** To do **
Beginning with the line that contains "You are a computer-use agent. This", copy each remaining line of the data below exactly.

::::

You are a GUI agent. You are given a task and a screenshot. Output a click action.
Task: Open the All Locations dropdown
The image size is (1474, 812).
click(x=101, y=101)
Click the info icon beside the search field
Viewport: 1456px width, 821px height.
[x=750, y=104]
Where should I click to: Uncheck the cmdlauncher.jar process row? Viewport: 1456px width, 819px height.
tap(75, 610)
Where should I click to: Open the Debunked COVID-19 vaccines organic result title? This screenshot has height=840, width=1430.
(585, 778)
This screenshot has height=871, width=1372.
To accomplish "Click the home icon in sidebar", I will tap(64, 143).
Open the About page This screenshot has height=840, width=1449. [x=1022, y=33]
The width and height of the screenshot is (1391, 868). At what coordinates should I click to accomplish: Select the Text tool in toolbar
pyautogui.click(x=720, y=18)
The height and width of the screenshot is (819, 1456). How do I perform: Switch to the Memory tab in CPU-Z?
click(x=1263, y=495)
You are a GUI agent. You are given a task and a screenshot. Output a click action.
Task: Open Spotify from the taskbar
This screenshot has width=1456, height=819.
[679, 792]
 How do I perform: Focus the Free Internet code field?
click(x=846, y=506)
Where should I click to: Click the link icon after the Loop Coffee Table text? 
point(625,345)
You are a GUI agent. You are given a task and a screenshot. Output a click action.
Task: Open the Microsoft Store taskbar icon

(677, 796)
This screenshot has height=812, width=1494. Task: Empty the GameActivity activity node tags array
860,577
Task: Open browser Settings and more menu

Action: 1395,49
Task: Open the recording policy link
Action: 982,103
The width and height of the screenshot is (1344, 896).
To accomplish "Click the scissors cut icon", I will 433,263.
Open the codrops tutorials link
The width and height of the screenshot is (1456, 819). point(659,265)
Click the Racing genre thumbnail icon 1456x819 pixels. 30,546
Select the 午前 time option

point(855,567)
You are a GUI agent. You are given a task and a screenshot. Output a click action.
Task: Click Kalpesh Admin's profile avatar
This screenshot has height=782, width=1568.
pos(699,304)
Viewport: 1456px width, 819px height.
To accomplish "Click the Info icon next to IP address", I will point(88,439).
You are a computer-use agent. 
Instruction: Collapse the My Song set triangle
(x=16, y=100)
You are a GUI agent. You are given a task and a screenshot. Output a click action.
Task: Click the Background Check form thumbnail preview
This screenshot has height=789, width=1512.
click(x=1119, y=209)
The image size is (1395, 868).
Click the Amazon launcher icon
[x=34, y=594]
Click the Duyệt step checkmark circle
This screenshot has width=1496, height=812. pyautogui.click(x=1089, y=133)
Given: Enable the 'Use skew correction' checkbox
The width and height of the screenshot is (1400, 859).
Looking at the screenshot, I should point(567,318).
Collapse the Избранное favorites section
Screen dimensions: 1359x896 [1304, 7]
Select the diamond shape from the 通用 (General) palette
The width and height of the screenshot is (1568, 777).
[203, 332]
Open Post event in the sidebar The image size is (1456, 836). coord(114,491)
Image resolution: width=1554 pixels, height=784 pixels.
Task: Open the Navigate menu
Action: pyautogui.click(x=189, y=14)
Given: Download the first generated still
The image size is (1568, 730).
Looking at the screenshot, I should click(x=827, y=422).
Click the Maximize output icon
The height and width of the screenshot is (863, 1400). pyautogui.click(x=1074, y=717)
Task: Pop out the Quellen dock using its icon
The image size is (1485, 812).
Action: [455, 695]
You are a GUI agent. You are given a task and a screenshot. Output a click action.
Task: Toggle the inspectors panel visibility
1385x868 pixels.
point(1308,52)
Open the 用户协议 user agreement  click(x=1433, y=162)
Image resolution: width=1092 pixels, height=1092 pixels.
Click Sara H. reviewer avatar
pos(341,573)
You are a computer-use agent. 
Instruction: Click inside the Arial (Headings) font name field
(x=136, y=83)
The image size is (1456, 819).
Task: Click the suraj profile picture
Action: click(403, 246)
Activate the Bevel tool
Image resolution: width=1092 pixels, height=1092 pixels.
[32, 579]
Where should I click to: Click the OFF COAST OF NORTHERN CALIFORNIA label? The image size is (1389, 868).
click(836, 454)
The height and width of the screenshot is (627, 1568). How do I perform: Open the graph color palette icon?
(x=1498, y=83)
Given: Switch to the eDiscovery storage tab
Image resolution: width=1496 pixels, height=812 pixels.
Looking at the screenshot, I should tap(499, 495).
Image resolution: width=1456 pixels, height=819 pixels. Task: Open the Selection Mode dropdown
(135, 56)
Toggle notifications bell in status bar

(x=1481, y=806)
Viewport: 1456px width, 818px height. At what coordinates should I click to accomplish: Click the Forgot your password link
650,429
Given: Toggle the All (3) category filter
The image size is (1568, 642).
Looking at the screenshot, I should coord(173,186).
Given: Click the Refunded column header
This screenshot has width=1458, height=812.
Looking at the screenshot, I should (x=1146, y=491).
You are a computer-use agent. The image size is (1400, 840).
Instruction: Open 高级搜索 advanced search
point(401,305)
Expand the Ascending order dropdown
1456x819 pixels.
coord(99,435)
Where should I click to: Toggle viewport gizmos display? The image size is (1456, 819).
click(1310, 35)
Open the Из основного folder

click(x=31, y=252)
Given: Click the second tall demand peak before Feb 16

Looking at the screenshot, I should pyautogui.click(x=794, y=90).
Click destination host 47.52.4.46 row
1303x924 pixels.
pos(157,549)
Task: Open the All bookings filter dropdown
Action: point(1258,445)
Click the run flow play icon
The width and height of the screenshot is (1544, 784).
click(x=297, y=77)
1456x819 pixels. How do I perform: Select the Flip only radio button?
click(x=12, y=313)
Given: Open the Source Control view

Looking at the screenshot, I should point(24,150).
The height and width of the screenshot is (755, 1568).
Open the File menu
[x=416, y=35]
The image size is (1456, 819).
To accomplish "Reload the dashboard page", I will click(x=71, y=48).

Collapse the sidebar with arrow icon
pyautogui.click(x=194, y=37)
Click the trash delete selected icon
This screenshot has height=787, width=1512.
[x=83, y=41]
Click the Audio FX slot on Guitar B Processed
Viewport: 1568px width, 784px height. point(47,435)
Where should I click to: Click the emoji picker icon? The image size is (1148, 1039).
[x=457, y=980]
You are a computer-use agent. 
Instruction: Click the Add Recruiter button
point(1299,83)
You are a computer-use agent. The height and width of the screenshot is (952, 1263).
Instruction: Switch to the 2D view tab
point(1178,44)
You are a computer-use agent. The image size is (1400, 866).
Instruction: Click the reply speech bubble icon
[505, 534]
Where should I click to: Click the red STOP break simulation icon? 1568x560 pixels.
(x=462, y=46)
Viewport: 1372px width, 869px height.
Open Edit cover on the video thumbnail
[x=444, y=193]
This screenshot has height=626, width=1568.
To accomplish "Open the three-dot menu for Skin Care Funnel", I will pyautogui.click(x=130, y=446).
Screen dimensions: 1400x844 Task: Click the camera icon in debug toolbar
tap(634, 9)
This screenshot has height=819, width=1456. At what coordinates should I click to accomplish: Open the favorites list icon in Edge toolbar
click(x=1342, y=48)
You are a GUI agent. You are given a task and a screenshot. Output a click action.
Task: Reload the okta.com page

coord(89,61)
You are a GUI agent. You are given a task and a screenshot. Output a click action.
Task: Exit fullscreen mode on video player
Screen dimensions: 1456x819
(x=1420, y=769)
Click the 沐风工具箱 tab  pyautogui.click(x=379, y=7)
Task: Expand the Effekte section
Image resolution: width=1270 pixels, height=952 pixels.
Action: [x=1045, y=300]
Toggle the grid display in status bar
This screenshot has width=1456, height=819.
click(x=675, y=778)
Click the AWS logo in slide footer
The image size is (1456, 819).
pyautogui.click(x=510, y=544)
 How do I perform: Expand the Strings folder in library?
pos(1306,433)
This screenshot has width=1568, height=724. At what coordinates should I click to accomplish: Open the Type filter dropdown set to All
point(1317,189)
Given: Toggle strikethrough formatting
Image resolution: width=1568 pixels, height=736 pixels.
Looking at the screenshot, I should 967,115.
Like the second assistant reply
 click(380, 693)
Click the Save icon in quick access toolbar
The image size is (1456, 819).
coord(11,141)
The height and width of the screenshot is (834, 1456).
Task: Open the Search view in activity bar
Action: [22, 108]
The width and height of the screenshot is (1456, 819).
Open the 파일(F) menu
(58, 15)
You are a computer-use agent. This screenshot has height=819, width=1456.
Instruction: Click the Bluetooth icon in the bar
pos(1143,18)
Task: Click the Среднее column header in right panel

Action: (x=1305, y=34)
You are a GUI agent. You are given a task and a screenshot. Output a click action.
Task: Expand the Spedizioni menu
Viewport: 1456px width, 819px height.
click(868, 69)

::::

** Solution to this task **
You are a computer-use agent. This screenshot has height=819, width=1456.
Instruction: Click the Bluetooth icon in the bar
pos(1143,18)
Task: Click the Среднее column header in right panel

Action: (x=1305, y=34)
You are a GUI agent. You are given a task and a screenshot. Output a click action.
Task: Expand the Spedizioni menu
Viewport: 1456px width, 819px height.
click(868, 69)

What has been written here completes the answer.